*TASK GOAL*: Write every record below out exactly; no images.

(Beginning of DATASET EXCERPTS)

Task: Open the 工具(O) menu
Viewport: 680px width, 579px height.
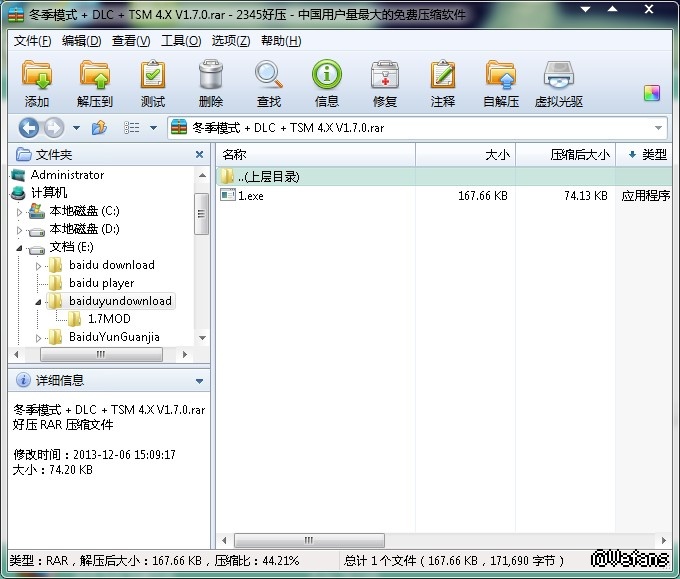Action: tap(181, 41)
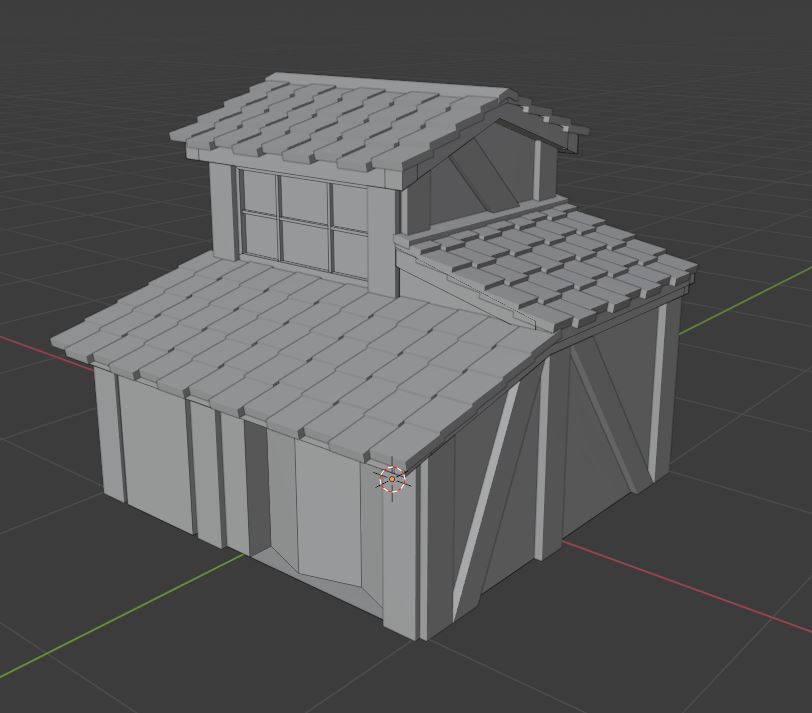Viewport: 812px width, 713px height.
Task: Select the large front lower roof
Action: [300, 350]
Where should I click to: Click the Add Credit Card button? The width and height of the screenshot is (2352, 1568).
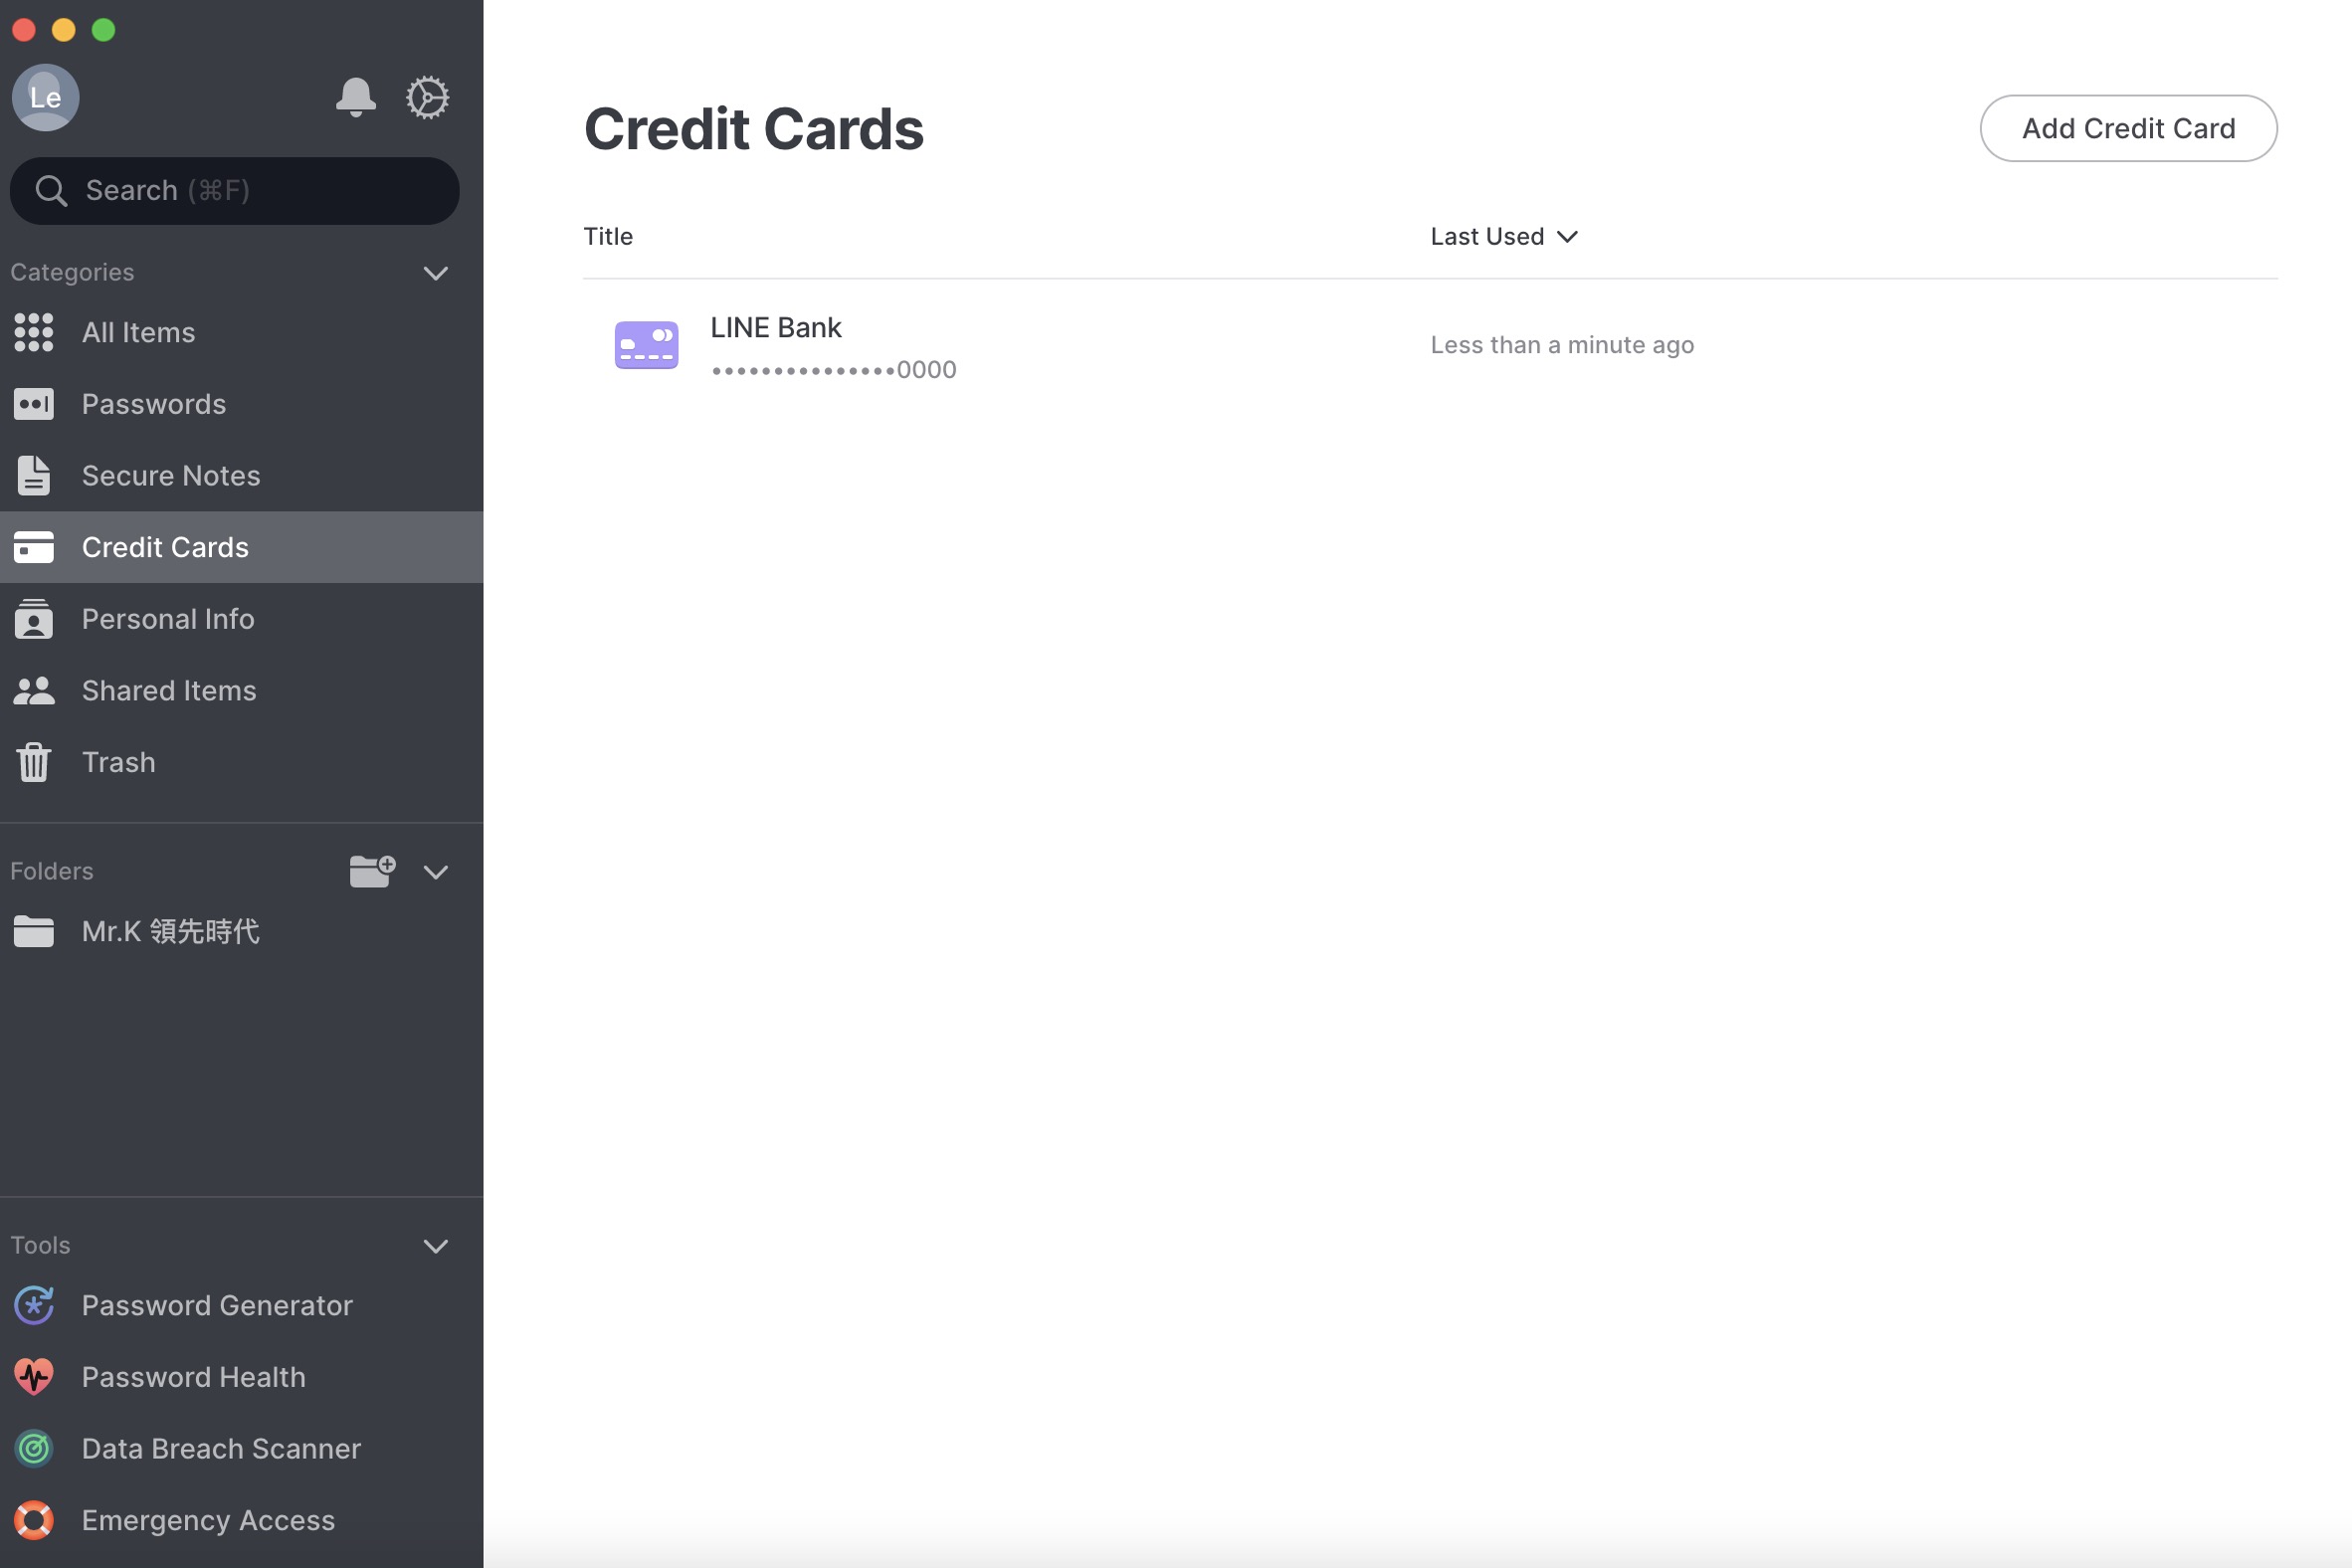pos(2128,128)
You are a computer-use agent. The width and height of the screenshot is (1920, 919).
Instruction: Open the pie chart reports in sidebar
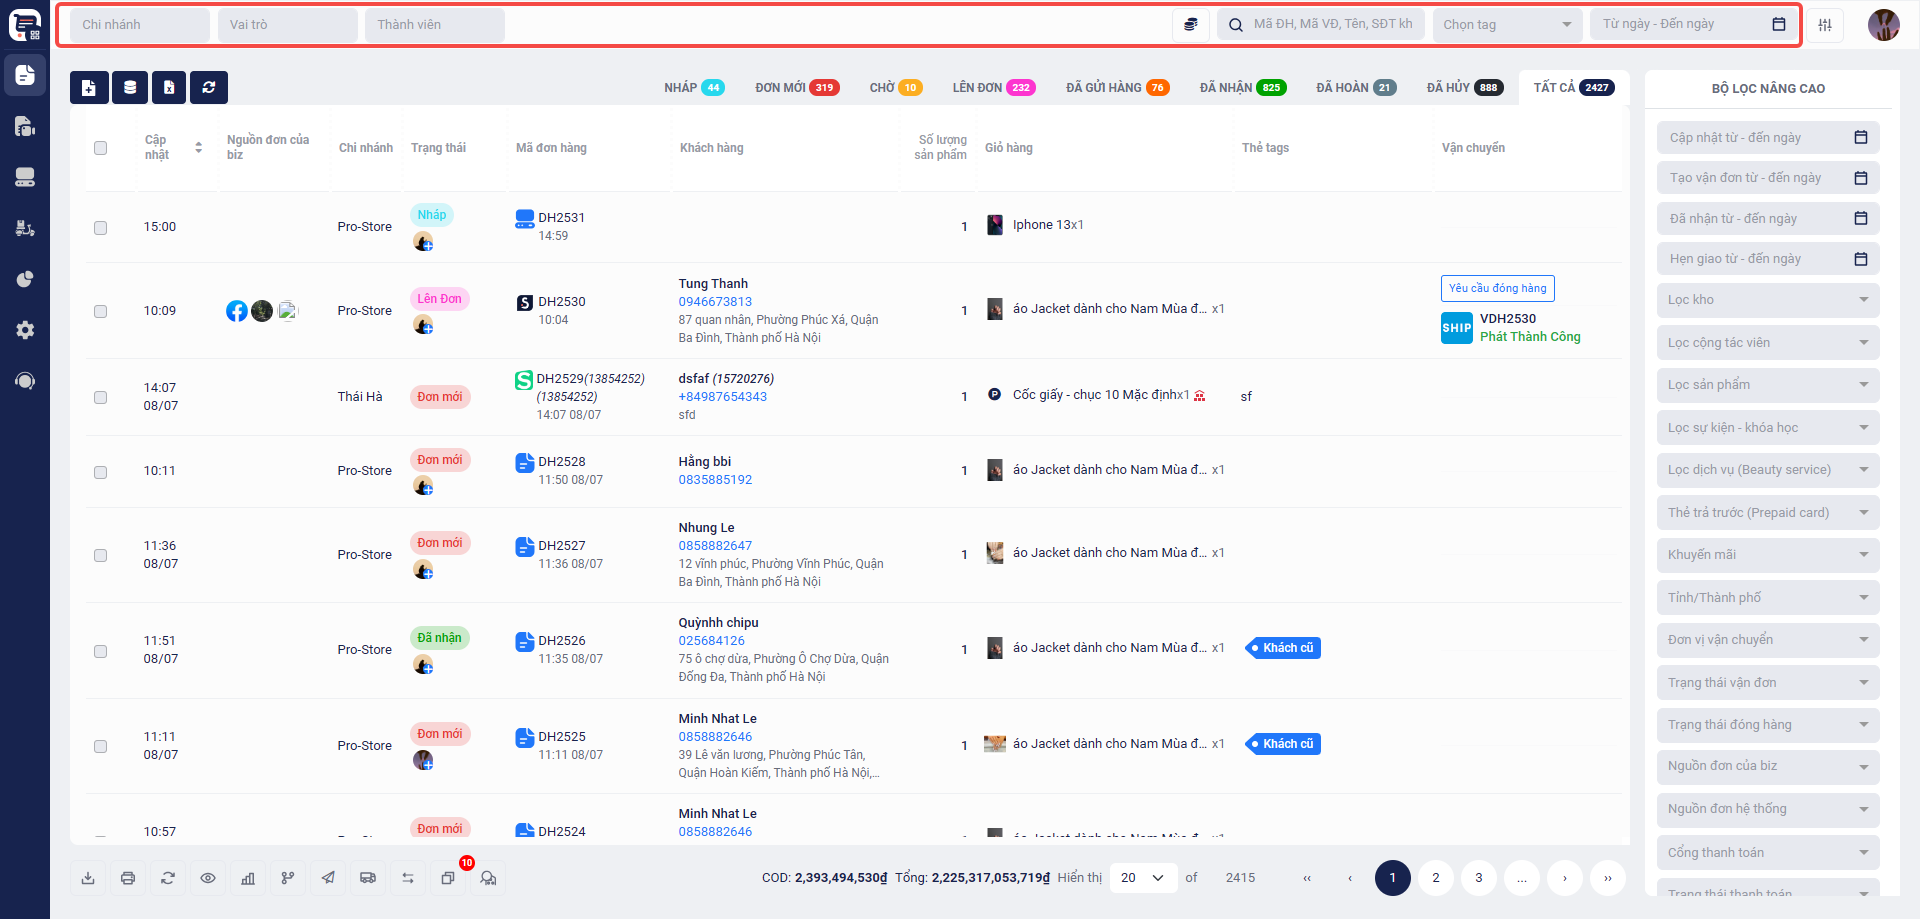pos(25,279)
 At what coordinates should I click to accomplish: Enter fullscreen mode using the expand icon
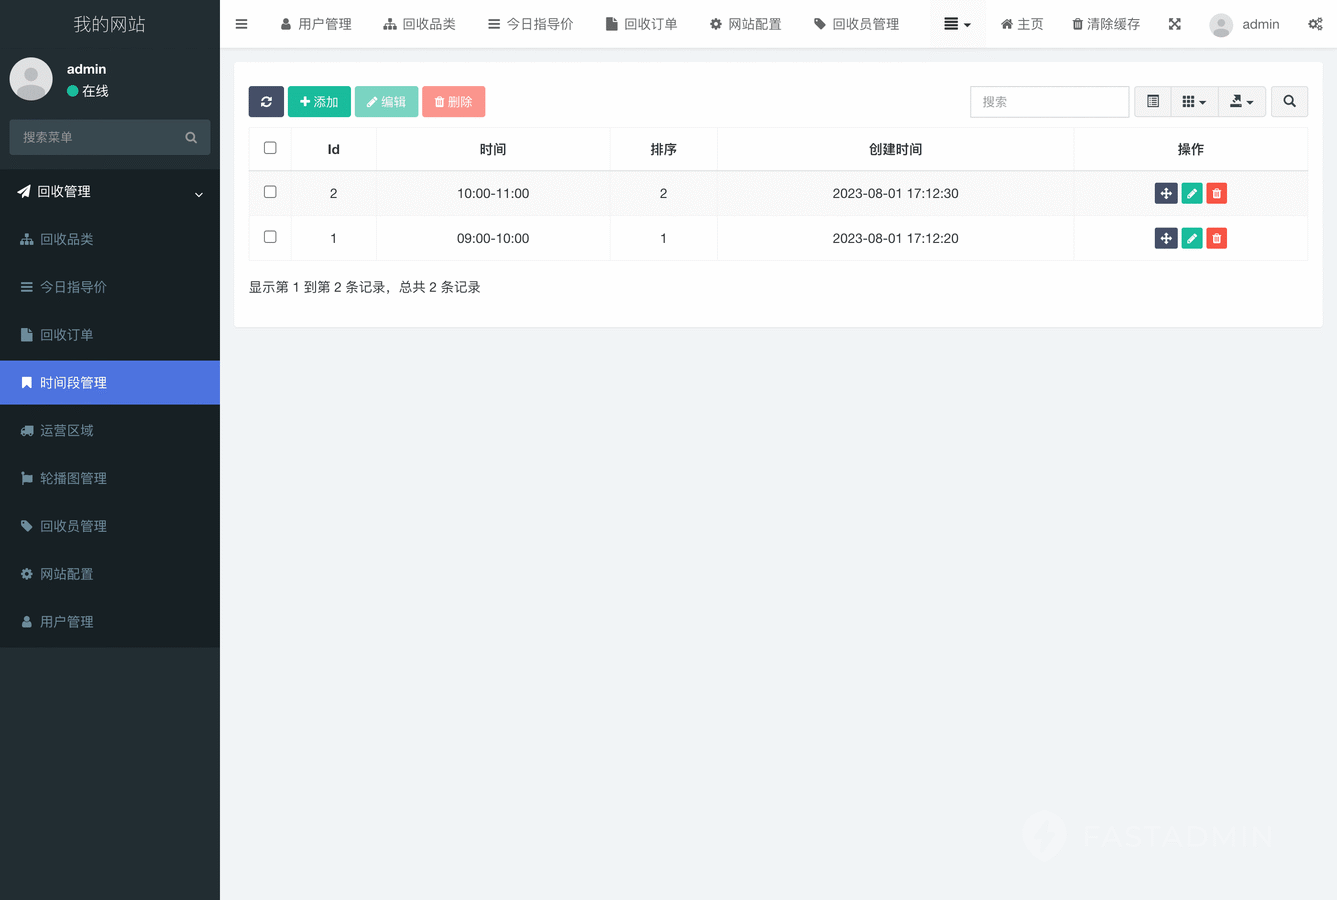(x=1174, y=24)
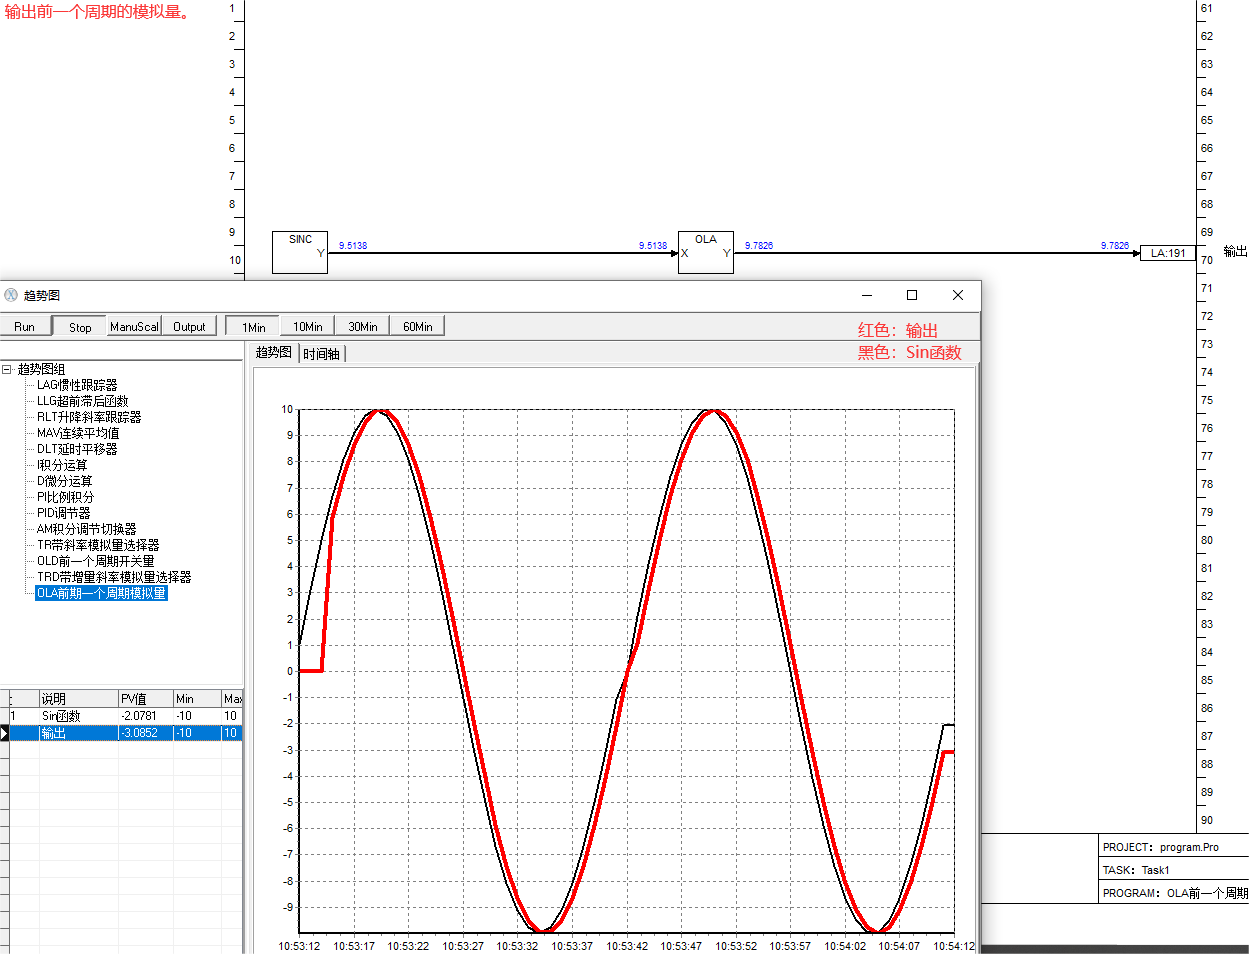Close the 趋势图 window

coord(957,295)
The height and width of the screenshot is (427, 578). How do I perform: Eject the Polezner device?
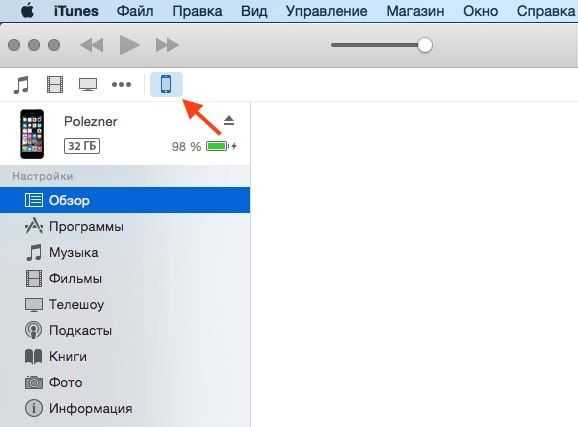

(End of DATASET EXCERPTS)

*EXPECTED OUTPUT*:
Task: Open the 工具(O) menu
Viewport: 680px width, 579px height.
Action: tap(181, 41)
Viewport: 812px width, 713px height.
Task: Select the large front lower roof
Action: [300, 350]
Where should I click to: Click the Add Credit Card button? The width and height of the screenshot is (2352, 1568).
pos(2128,128)
You are a computer-use agent. The width and height of the screenshot is (1920, 919).
Instruction: Open the pie chart reports in sidebar
pos(25,279)
 At what coordinates should I click to accomplish: Enter fullscreen mode using the expand icon
(x=1174, y=24)
Close the 趋势图 window

coord(957,295)
The height and width of the screenshot is (427, 578). How do I perform: Eject the Polezner device?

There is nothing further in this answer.